While talking to Justin, it was clear that he feels strongly about the Tekken scene over in the UK, and stressed that things need to change or at least be improved. We asked Justin what he wants to see in the UK, and his thoughts on the possibility of a UK Tekken Tour. “There’s already a strong community in the UK, but we are misfortunate, we don’t have any of these things (Tekken Tour), and it feels like we have to do it by ourselves. We create our own tournaments such as LionZ Den, Snakepit, MBA, and while they might have some support from Bandai Namco, it’s not enough, there could be a lot more.”
In Justin’s recent video addressed to Bandai Namco and Katsuhiro Harada, he talks about how there’s not enough being done for both the casual and competitive market over in the UK. At the Legends of Gaming event (which inspired his video) only the popular YouTubers in attendance were given the opportunity to play Tekken 7 in a tournament setting for the audience, however these were not experienced players, nor did they seem to know much about the game. Although Tekken is for everyone to enjoy, when it comes to events and promoting the game, things need to change; why not include competitive players who dedicate their time to playing Tekken? This could give fans the opportunity to learn more about Tekken and its competitive scene in the UK, as many don’t seem to know or understand much about it.
Justin tells us, “It’s crazy, everyone is so excited for Tekken which is great, but they aren’t aware of the competitive scene and that needs to change. I want Tekken to grow, I try push it through my own channels and streaming, and like what you guys are doing with TekkenGamer, but as you know, it can be hard doing it on your own. The community is great, but there’s room for growth. There’s a massive casual audience here at EGX, which is amazing to see, but this side of the community needs the opportunity to learn about the competitive side.” He continues “There are a lot of people playing and participating in the tournament, but these people don’t know much about the UK competitive scene, and with players like myself and Rookang attending, they can learn from us and we can help them. We should all come together and grow together as a community.”
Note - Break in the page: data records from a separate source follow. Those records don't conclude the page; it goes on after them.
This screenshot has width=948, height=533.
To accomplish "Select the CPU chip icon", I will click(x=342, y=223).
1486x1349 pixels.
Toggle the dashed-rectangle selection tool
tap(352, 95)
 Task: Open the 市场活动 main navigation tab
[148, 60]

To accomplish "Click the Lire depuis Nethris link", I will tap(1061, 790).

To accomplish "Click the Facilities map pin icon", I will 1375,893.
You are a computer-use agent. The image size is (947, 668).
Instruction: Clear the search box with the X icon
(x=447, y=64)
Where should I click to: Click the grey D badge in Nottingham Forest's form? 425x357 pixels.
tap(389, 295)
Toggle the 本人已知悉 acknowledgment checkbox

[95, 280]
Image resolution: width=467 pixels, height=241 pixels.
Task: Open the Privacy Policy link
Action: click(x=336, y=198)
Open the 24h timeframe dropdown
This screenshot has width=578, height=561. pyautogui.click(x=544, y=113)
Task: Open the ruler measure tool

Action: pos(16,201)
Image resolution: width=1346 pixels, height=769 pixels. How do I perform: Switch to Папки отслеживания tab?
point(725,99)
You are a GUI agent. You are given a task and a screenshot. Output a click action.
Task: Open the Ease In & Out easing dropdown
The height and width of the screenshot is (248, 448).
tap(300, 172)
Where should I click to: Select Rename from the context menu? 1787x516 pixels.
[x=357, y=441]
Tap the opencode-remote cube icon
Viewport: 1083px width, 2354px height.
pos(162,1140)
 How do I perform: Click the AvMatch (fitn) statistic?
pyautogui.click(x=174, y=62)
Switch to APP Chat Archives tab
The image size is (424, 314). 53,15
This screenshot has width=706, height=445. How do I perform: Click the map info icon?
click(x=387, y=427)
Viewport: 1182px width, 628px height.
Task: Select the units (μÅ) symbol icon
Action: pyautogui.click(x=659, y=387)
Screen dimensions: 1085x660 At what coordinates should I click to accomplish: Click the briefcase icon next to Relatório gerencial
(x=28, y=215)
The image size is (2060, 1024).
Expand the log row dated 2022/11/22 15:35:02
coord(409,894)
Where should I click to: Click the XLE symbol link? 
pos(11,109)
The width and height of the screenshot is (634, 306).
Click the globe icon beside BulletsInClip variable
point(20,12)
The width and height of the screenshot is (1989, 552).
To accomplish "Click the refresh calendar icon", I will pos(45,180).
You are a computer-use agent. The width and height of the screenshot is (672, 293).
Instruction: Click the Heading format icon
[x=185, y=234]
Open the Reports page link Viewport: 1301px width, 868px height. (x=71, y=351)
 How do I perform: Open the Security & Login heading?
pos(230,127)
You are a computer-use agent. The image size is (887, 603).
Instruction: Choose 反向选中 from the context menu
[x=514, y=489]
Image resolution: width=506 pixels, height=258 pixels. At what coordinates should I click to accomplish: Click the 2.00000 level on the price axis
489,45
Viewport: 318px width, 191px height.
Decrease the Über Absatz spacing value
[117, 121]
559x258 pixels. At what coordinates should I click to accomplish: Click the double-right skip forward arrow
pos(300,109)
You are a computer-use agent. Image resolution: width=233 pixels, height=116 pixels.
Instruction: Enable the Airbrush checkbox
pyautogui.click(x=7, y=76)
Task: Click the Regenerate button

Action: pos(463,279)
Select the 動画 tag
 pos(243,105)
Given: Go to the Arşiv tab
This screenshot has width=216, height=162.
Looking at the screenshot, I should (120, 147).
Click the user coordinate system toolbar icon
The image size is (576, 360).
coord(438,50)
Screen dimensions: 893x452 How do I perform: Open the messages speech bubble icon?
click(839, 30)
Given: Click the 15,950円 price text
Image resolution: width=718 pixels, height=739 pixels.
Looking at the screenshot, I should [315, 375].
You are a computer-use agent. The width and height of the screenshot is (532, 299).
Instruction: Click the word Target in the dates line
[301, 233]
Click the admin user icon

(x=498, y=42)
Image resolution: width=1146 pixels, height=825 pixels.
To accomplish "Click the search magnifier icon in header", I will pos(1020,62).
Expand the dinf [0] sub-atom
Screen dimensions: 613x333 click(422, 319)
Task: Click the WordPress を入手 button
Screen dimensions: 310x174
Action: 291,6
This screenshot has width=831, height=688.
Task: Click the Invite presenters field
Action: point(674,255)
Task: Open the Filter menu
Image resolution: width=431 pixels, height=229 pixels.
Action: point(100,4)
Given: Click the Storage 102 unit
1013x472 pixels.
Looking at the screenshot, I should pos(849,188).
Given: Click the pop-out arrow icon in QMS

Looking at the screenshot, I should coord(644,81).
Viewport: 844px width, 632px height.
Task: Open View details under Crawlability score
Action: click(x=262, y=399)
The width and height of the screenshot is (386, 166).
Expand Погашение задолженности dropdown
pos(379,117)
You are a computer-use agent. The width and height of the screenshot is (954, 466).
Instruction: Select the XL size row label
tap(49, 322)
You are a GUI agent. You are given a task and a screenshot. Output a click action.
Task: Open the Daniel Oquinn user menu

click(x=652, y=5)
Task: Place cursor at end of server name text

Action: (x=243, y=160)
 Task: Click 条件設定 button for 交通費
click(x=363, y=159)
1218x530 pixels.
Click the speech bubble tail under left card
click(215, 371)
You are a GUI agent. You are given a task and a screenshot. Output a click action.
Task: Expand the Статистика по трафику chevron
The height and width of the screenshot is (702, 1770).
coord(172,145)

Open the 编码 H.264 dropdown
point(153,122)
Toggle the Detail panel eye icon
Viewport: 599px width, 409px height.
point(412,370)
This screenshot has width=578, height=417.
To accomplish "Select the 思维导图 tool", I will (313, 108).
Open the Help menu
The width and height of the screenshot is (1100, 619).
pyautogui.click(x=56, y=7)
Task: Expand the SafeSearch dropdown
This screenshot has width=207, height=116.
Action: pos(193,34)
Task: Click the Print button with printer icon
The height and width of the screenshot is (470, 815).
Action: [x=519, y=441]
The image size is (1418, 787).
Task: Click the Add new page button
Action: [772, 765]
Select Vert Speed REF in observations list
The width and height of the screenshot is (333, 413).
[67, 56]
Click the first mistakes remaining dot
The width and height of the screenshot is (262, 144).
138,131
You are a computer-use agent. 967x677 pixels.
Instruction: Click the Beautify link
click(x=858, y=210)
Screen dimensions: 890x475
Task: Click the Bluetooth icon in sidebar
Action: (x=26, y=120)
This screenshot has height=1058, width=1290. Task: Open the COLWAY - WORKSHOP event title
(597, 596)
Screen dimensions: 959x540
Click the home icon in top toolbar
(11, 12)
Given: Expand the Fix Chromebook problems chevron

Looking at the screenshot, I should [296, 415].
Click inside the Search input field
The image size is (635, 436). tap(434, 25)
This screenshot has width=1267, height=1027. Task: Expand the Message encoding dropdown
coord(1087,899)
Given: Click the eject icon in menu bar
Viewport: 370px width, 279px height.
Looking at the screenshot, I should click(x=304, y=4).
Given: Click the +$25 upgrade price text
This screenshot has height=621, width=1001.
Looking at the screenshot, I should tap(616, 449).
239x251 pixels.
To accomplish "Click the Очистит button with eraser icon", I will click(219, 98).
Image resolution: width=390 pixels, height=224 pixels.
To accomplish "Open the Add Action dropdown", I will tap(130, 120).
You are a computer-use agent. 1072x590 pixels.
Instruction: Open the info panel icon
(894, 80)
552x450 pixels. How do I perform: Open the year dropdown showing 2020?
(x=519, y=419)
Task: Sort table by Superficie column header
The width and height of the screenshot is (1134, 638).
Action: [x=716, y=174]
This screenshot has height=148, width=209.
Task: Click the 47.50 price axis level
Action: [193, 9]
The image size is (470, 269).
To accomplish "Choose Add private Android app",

Justin is right, there’s definitely room for improvement within the UK Tekken scene, and it does feel like individuals are going it alone, be it via streaming, setting up their own tournaments, or websites of their own. If all these sectors of the community who are passionate about the game come together, then things could be huge for the UK community. We asked Justin what he thought of the event at EGX and he told us, “Bandai Namco are doing a great job here at EGX, but again, why not everyone come together and make something huge?”
With the success of the North American Tekken Tour, and the recently announced Nordics Tekken Tour, the UK fans are eagerly awaiting their turn. As Justin mentioned, the UK scene is a strong one, but things need to change in order for fans over here to fully grasp the competitive side of the game. While I was at EGX I spoke to members of the community who mirrored Justin’s thoughts and ideas; they want to see more of Tekken, and they feel that the community over here is a strong one. One thing that I seen that stuck out to me was that more experienced players were helping out casual fans who don’t really understand the game, or who are returning to the game after a long absence, and I think that’s great. The experienced players are wanting to show the ropes to the newcomers, and these less experienced players are eager and willing to learn. This shows clear dedication and passion from both sides of the community, and one that has the true potential to grow to something much bigger.
What are your thoughts on this – Do you agree that the UK scene has room for improvement? What do you think could be done to help develop the community over here?